→ WHAT THE EXERCISE ASKS
Lift every line from the entries that includes the word "agent".

### DATA SUPPLIED ###

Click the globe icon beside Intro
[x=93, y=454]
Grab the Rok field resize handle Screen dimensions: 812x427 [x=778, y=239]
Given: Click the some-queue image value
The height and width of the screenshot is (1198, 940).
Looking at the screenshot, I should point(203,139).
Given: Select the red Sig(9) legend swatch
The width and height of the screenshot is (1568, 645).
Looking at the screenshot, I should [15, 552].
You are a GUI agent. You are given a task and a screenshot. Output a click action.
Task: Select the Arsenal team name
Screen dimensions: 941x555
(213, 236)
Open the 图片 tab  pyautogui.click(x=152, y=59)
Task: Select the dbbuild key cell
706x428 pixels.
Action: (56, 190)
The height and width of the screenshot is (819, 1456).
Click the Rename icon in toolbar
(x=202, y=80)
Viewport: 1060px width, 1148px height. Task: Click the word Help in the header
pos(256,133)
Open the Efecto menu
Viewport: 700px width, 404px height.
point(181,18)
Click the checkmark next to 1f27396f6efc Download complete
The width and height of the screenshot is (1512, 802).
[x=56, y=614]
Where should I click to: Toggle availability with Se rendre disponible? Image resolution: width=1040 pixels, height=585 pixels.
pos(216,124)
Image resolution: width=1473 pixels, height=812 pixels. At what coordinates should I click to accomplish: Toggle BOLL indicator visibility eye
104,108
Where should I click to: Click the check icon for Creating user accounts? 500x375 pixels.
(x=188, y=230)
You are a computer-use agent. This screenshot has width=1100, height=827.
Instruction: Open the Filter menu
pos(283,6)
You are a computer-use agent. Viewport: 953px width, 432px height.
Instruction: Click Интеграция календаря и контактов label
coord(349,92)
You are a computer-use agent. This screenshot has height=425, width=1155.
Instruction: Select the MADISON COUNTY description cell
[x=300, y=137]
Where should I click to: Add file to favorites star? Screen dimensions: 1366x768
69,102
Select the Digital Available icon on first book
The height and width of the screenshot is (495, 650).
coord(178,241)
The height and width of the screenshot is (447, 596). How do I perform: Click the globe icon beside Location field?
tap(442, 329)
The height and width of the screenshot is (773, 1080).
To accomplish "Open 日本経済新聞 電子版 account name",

###

→ ANSWER TO THE PROBLEM
You are a GUI agent. You are given a task and a screenshot. Output a click action.
You are a computer-use agent. This screenshot has width=1100, height=827.
You are a computer-use agent. Viewport: 953px width, 432px height.
You are a computer-use agent. This screenshot has height=425, width=1155.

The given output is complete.